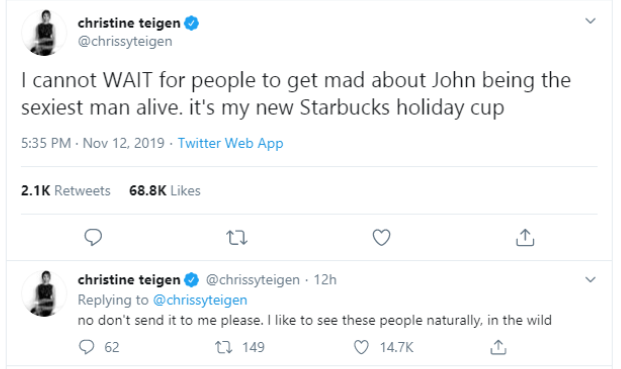The height and width of the screenshot is (369, 621).
Task: Expand the reply tweet's chevron menu
Action: click(590, 280)
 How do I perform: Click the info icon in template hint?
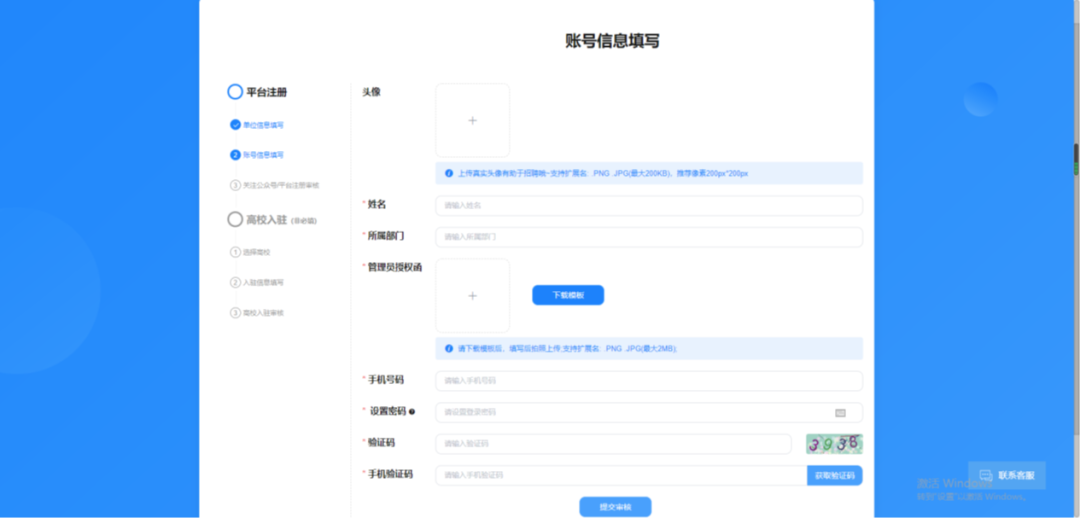pyautogui.click(x=449, y=348)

_TRY IT_. Could you retype exactly the lines running from the one with "How do I perform: Click" to the end of the material above, pictures omitted?

_TASK OUTPUT_.
 How do I perform: Click the info icon in template hint?
pyautogui.click(x=449, y=348)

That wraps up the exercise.